### Aufgabenstellung
Führen Sie den Tagebucheintrag vom 12. Juli 1880 im Lesetext im Anschluss an seinen letzten Satz fort.

Montag, 12. Juli 1880

12/7 Montag Mg.― L. will „unserm Glücke nicht im Wege stehen“ ― er will hier sein Geschäft verkaufen, nach Paris gehen, wäre glücklich sie vergessen zu können? ― Erstens glaub’ ich nicht an den Ernst dieser Aussprüche, zweitens wenn schon, um was ists besser? Er sagt, die Spatzen auf dem Dach pfeifen schon von unserm Verhältnis, man vermutet mehr, als wahr ist. Ich sagte zu Fany, daß ich mir Vorwürfe, wirkliche Vorwürfe mache.

Eugen ist wieder höchst deprimirt. Ida erwiderte ihm gestern, als er sie aufs Gewissen fragte; sie liebe mich so sehr wie ihn. Es sind zwischen ihnen in den paar Tagen Briefe hin und hergegangen ― voll Zweifel, Wehmut, Glückeshoffnung.―

Im ganzen genommen stör’ ich jetzt ganz unschuldig die Ruhe Fanys, L.s, Eugens, Ida’s, ― stehe dem Glücke Fanys gewiss im Wege, denn die Liebe zu mir ist zum mindesten ― unpraktischer als eine Heirat mit dem steinreichen L. ―

Dummes, dummes Leben! Die Existenz!

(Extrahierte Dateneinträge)
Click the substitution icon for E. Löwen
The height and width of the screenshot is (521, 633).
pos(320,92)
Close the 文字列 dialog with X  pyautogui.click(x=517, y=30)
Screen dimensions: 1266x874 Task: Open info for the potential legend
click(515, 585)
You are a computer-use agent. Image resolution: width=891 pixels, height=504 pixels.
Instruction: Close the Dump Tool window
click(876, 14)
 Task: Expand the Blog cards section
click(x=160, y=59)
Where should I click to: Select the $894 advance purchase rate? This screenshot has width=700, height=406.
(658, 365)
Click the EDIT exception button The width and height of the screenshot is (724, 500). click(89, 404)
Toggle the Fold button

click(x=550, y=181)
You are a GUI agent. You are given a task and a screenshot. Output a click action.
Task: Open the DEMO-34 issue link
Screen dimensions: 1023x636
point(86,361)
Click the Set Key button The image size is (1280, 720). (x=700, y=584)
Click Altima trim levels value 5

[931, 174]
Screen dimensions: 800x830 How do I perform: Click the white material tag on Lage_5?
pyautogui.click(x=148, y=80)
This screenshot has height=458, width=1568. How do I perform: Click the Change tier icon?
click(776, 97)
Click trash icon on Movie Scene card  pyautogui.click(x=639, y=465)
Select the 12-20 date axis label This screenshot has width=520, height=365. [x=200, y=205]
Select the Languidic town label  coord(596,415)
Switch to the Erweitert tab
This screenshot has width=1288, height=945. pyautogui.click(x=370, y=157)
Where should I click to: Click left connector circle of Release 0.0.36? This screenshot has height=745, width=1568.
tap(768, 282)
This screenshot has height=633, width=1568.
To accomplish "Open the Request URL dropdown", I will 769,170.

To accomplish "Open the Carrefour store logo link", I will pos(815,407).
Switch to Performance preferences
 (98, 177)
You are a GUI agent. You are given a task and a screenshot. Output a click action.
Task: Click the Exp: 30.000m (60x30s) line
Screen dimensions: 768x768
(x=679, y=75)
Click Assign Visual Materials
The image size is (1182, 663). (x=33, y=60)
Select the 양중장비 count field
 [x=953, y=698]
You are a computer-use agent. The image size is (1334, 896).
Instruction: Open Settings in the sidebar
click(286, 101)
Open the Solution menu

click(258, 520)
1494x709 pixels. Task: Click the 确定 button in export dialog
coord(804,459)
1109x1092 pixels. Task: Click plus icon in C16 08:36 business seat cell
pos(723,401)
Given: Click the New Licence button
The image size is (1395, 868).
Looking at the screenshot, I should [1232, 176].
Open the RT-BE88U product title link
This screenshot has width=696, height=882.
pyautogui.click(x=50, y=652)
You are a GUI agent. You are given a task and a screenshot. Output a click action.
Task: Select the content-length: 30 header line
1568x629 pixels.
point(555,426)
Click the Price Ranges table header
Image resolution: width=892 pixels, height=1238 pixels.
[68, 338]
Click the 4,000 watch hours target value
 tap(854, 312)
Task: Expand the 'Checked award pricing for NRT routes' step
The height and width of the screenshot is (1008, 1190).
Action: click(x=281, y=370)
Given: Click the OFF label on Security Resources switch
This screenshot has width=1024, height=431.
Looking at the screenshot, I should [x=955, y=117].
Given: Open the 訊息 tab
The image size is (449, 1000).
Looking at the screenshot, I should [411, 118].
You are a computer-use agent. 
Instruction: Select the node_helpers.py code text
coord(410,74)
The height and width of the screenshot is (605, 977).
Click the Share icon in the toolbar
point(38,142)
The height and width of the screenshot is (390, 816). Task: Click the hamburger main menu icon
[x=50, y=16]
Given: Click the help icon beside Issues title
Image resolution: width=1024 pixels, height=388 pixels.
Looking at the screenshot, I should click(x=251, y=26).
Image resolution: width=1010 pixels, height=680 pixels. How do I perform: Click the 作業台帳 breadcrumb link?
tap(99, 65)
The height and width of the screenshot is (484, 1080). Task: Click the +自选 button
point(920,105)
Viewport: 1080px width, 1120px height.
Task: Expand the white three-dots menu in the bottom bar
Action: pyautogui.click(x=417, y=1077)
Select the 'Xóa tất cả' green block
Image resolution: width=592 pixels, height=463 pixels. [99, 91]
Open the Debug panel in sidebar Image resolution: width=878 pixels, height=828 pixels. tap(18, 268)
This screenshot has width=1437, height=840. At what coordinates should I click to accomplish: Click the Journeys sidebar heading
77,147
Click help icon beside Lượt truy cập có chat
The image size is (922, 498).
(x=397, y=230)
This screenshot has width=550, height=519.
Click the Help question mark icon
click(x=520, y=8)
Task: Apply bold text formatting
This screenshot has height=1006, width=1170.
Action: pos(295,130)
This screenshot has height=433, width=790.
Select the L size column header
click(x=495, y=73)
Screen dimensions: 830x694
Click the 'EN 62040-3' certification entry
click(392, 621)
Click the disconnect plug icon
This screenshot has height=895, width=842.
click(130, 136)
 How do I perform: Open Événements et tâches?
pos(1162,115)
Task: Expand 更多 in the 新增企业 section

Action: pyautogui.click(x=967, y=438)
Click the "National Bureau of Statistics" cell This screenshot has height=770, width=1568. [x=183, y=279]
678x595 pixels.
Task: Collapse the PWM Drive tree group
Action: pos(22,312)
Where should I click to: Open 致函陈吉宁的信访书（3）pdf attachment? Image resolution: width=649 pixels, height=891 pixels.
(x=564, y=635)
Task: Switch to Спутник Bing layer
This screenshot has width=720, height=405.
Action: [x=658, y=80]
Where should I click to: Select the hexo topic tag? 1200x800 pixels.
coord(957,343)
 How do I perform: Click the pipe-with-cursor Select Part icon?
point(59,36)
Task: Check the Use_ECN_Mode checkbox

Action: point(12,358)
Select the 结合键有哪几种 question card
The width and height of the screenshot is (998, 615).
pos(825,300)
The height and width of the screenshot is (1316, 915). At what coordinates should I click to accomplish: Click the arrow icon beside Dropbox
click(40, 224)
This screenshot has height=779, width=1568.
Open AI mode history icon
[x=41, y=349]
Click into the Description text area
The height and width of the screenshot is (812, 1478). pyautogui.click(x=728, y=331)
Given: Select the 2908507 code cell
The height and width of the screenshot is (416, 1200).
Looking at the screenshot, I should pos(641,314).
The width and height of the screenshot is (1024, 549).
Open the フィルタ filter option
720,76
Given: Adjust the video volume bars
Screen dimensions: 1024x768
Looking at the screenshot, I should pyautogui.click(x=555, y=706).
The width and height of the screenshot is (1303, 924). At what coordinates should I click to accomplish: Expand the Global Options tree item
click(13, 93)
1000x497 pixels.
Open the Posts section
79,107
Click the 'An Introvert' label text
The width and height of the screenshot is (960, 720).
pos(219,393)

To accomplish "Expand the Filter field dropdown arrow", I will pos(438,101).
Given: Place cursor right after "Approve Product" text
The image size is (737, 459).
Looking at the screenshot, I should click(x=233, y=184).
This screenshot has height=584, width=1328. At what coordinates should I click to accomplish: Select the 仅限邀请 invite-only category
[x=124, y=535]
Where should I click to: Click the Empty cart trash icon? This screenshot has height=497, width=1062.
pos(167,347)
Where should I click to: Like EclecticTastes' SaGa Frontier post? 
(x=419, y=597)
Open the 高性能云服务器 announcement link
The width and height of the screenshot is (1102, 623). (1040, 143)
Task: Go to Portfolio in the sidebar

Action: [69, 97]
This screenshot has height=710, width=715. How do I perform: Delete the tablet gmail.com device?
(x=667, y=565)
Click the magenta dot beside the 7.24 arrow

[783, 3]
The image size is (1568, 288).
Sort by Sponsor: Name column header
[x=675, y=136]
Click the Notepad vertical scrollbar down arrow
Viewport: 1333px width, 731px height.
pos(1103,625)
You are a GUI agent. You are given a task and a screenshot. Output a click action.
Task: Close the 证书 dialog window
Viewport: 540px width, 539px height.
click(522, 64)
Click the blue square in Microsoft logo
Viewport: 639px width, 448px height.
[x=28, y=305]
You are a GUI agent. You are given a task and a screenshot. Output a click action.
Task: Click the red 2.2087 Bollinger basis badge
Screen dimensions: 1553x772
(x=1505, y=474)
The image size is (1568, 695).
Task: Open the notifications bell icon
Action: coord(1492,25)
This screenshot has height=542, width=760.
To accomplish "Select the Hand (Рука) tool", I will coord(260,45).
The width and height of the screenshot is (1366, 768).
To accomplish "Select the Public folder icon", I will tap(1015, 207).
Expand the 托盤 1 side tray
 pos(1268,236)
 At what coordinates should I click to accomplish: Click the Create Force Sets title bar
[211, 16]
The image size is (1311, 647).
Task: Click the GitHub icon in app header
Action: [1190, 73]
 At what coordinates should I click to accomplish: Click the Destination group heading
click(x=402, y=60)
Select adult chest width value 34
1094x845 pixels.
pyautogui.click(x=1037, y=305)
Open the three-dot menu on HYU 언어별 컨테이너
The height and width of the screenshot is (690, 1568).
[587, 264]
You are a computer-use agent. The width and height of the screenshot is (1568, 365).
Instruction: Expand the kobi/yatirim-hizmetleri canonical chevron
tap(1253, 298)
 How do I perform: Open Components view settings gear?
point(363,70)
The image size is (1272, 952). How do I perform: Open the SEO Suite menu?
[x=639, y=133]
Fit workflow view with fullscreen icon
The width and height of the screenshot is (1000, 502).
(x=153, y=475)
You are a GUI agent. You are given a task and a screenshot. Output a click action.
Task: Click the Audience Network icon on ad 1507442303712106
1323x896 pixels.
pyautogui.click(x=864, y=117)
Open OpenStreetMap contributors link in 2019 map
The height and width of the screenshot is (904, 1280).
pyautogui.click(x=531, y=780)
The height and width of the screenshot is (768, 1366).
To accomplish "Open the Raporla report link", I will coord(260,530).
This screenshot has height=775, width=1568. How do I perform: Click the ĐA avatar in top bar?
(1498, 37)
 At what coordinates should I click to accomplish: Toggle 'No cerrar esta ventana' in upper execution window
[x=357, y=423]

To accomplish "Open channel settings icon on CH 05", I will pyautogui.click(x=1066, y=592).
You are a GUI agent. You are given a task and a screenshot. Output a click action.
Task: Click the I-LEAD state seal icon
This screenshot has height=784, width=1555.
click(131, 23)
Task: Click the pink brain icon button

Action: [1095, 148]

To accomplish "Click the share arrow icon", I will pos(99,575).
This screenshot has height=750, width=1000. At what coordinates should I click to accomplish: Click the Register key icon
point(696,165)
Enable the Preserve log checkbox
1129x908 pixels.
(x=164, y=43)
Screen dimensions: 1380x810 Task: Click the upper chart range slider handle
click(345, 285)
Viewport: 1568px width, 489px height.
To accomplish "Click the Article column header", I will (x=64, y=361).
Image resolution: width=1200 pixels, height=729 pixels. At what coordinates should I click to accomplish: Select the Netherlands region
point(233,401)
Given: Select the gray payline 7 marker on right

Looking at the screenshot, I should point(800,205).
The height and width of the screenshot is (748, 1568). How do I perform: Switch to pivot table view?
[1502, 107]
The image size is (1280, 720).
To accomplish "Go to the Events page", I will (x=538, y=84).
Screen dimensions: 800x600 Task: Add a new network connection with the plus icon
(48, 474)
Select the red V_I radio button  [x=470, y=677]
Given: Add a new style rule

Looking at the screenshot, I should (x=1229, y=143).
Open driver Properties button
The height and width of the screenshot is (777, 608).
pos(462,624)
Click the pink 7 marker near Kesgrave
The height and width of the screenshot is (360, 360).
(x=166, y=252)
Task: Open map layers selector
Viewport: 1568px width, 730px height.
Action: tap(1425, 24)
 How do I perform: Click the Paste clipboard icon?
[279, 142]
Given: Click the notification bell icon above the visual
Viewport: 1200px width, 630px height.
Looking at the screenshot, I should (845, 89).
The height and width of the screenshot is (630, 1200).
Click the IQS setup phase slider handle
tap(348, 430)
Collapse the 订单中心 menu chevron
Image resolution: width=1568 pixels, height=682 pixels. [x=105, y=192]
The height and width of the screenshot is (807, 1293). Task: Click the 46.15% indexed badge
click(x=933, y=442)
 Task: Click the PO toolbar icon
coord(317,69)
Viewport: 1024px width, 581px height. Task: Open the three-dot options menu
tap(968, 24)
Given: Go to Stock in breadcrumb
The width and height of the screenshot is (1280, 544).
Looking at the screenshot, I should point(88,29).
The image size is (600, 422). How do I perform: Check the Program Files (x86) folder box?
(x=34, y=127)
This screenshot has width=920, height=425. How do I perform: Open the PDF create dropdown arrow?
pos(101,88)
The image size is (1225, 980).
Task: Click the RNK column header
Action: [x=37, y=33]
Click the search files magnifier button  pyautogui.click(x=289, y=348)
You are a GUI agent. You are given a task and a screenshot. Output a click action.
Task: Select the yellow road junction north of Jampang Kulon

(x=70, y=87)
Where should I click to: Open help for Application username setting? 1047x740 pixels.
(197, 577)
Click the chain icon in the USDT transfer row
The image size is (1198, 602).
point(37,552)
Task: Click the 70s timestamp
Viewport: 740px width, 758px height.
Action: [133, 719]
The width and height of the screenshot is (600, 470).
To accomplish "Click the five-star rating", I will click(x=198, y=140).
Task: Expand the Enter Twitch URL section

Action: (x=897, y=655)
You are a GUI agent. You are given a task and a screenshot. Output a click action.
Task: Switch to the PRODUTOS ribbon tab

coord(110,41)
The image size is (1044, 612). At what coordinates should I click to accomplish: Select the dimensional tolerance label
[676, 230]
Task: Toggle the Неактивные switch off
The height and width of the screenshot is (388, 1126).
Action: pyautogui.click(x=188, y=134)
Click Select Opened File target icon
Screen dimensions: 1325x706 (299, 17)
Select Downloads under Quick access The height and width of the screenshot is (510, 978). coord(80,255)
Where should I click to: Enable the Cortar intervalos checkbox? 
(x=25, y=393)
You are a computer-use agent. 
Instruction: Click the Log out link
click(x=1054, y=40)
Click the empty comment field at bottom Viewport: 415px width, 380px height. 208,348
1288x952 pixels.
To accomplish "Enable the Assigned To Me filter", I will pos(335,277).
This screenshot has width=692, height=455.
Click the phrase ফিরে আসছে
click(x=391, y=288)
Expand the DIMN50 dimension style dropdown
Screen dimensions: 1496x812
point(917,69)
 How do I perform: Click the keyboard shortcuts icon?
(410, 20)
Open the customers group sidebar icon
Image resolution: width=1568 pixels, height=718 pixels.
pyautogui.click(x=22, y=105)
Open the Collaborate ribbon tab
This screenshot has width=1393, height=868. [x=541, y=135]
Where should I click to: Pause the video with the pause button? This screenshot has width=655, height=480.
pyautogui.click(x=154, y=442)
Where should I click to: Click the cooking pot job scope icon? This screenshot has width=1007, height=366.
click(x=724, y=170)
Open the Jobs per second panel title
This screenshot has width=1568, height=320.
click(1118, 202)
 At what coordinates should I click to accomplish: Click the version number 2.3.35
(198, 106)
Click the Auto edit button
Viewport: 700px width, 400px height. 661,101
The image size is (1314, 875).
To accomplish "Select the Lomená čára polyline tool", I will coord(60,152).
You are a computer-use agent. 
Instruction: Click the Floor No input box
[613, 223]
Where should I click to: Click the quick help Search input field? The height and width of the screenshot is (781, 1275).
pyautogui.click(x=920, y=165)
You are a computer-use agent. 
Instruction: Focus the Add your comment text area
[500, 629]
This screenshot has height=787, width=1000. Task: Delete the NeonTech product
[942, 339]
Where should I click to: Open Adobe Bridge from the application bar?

### Lösung
Nm.― Hamerlings Aspasia les’ ich jetzt. Zeit und Stimmung voll Ruhe Schönheit Glück fließt über Haupt und Sinn der Helden. Ungekränkt von den lästigen, zudringlichen Kleinlichkeiten, in neidenswerther Freiheit durchleben sie ihre Tage, die sich um sie breiten, wie um ein badendes Mädchen weiche wellige Flut ― klar lieblich. Jeder nennt sein, was ihn freut ― und hat ganz was er liebt. Wenn ich jetzt in Erinnerung daran und in sehnsüchtigem Wunsch an mein kahles Dasein denke, das sich aus der Vogelperspective eines Gottes ansehen müßte wie ein Glatzkopf ― oh ich möchte fassen ― an mich drücken die ich liebe ― ich möchte nicht eingeschnürt sein an meiner Existenz, dass sie förmlich Hühneraugen kriegt.―

Abend. Stündlich neue.― Volksgarten. Alle möglichen. Warum kann ich mich nicht losreißen: Behaglich fühl ich mich in dem mattherzigen Kreis gewiss nicht.― Aber ―

Fännchen hält den Rabbiner doch für ein Ingrediens des Liebesglücks; was thun dagegen?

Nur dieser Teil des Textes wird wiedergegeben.